**AUSGANGSTEXT**
**********
Unterwegs mit dem Working-Holiday-Visum
Da sitze ich nun in der riesigen Abflughalle mit fast 23 Kilogramm Gepäck, einem Rucksack und meiner Winterjacke am Frankfurter Flughafen. Mein Bruder erzählt mir irgendetwas über Geldwechselkurse, während Menschenmassen an mir vorbeiströmen und ich mich beklommen an meinem Stuhl festkralle.
Der Kaffee ist mir an diesem Morgen schlecht bekommen und ich fühle mich recht appetitlos. Meine Gedanken beginnen sich im Kreis zu drehen. Habe ich denn wirklich alles Wichtige eingepackt? Ist alles Notwendige geregelt worden und habe ich den Herd ausgemacht? Ich schmunzle bei diesem Gedanken, atme tief ein und erlebe einen dieser seltenen, kostbaren Momente, in denen man für den Bruchteil einer Sekunde das Gefühl hat, die Zeit würde langsamer laufen. Ich lasse in diesem Augenblick alles Unwichtige hinter mir und lasse los, was nicht mehr zu mir gehört, denn vor mir liegt ein Land voller Weite und unzähliger Möglichkeiten – Kanada! Freiheit, ich komme!
Gerade einmal sechs Wochen zuvor hatte ich die Entscheidung gefällt, endlich meinem Herzen zu folgen und mich in die weite, große Welt aufzumachen. Mein Studium war abgeschlossen und nur der Vernunftgedanke, einen guten und sicheren Arbeitsplatz in Aussicht zu haben, hielt mich noch davon zurück, loszuziehen. Ich unterhielt mich mit meinem guten Freund Moritz, der sich zu diesem Zeitpunkt in Ottawa aufhielt, und als er mich fragte, ob ich mir nicht ein Jahr Kanada vorstellen könnte, schrie alles in mir „Ja!“. Danach überschlugen sich die Ereignisse. Über die Internetseite der kanadischen Botschaft beantragte ich direkt das Working-Holiday-Visum und hatte Glück, dass das Kontingent von 4.200 Plätzen für das Jahr, in dem ich ausreisen wollte, noch nicht ausgeschöpft war. Da die reguläre Bearbeitungszeit des Antrags bei sechs Wochen lag, entschied ich mich, als Touristin einzureisen und mir meinen Antrag nachschicken zu lassen, denn es ist möglich, an jedem Grenzübergang in Kanada das Working-Holiday-Visum zu aktivieren, indem man kurz in die USA ein- und wieder ausreist.
**********
**ANGEZEIGTE DATEN**
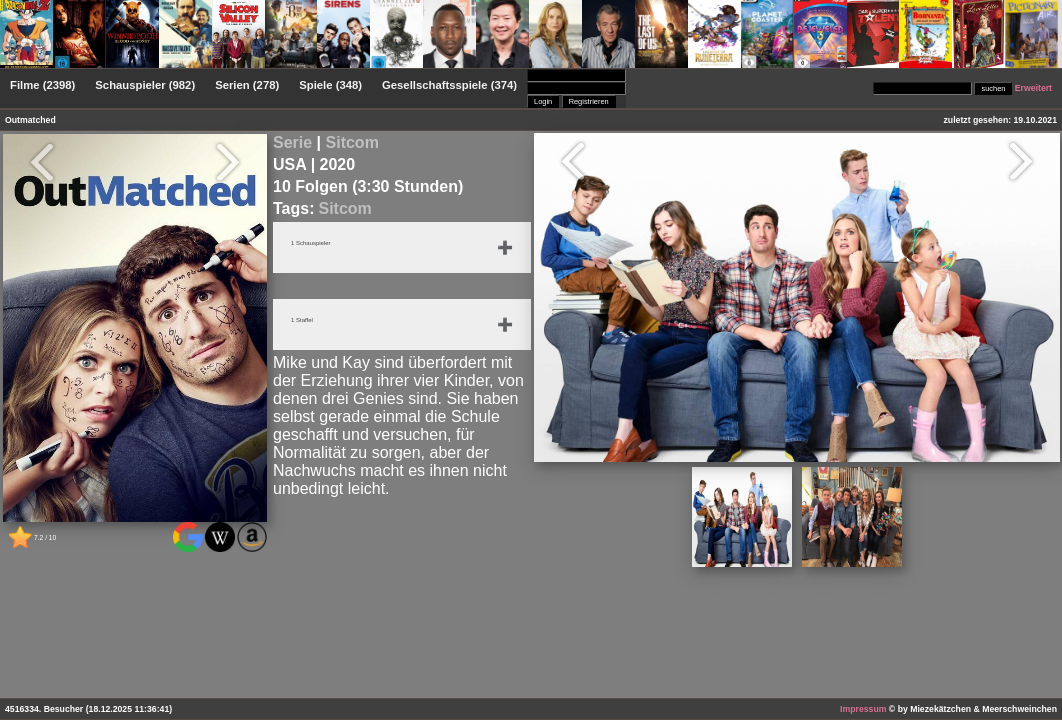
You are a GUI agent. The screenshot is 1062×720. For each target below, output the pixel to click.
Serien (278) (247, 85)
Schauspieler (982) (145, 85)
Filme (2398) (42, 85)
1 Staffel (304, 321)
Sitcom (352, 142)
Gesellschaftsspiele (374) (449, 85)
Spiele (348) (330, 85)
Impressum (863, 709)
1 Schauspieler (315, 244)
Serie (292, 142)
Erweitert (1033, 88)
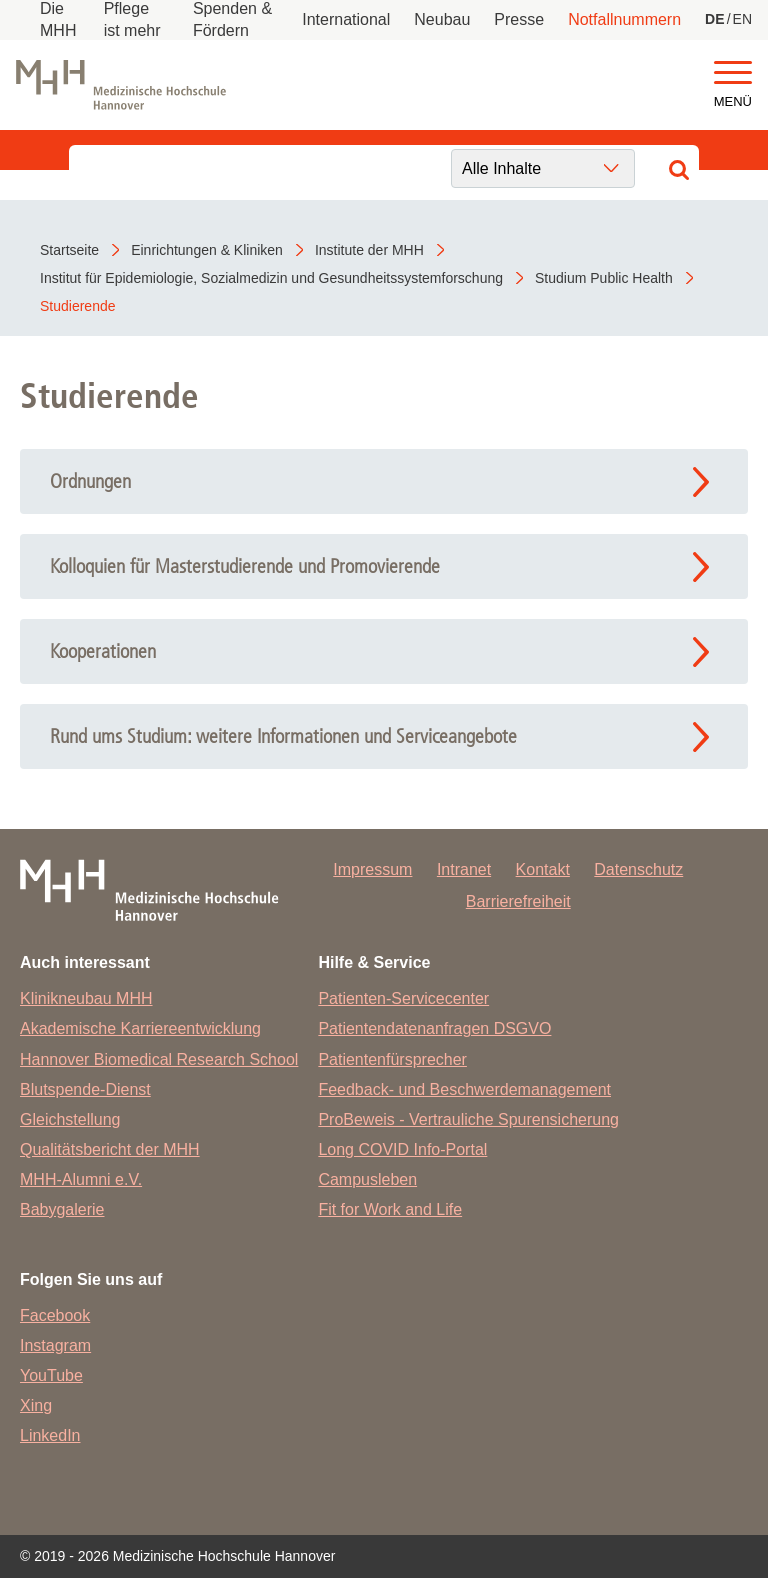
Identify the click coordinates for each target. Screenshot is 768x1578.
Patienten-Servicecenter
**********
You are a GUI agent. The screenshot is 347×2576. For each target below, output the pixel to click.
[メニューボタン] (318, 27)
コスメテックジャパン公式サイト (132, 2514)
**********
**ZU ERLEDIGEN**
1: Bring die Einträge von der Zeile mit „Filme (2398) (42, 85)“ bis einschließlich der Zeile mit „Patienten-Servicecenter“ in die Form einer JSON-Liste von Strings, mit einem String je Zeile und ohne Leerzeilen. Lass die Bilder dabei weg.
2: Führe den Text über die Reise nach Kanada mit dem Working-Holiday-Visum nach seinem letzten Satz weiter.
Der Text und die Einträge haben unterschiedliche Quellen.

**ANTWORTEN**
1:
[
  "Filme (2398) (42, 85)",
  "1 Staffel (304, 321)",
  "Sitcom (352, 142)",
  "Gesellschaftsspiele (374) (449, 85)",
  "Spiele (348) (330, 85)",
  "Impressum (863, 709)",
  "1 Schauspieler (315, 244)",
  "Serie (292, 142)",
  "Erweitert (1033, 88)",
  "Identify the click coordinates for each target. Screenshot is 768x1578.",
  "Patienten-Servicecenter"
]

2:
Danach hieß es, schnell einen passenden Nachmieter für mein Apartment in der Krefelder Innenstadt sowie einen neuen Eigentümer für mein Auto zu finden. Mein Arbeitgeber war zu Beginn nicht begeistert, als ich um einen Auflösungsvertrag bat, zeigte aber großes Verständnis und wünschte mir viel Glück für meinen Sprung über den großen Teich. Ich las zahlreiche Berichte in verschiedenen „Backpacker“-Foren und erledigte alle administrativen Dinge. Ich buchte einen Flug, kümmerte mich noch um das große Thema Reisekrankenversicherung und meldete mich bei der gesetzlichen Krankenversicherung in Deutschland ab. To-Do-Listen halfen mir, des großen Wirrwarrs im meinem Kopf Herr zu werden und mir wurde recht schnell bewusst, dass es gar nicht so lange dauern würde, mein altes Leben aufzulösen. Zwei Tage vor meinem Abflug feierte ich dann eine Abschiedsparty mit meinen engsten Freunden. Da gerade einen Tag zuvor die Übergabe meiner Wohnung stattgefunden hatte, blieb mir nicht viel Zeit für die Vorbereitungen, geschweige denn für das Packen. Da es nun einmal nicht möglich war, für zwölf Monate alles Nötige mitzunehmen, musste ich einplanen, viele Dinge vor Ort zu kaufen. Fünf Stunden vor meiner Abreise war ich schließlich halbwegs reisefertig. Der Abschied war traurig und schön zugleich. Meine Freunde und meine Familie stellten mir ein Survival-Paket für Kanada zusammen, schenkten mir ein Reisetagebuch und wir schrieben Dinge, die wir loslassen wollten, auf kleine Zettel, um sie im Lagerfeuer symbolisch zu verbrennen. Ich muss zugeben, dass ich das eine oder andere Tränchen vergoss, aber zum Glück war ich damit nicht allein. Trotz des Abschiedsschmerzes und einiger Unsicherheit zweifelte ich nie lange an meiner Entscheidung. Und hielt das ungute Gefühl doch etwas länger an, sprach ich mit meiner Familie oder mit meinen Freunden, die mich alle nochmals in meiner Entscheidung bestärkten.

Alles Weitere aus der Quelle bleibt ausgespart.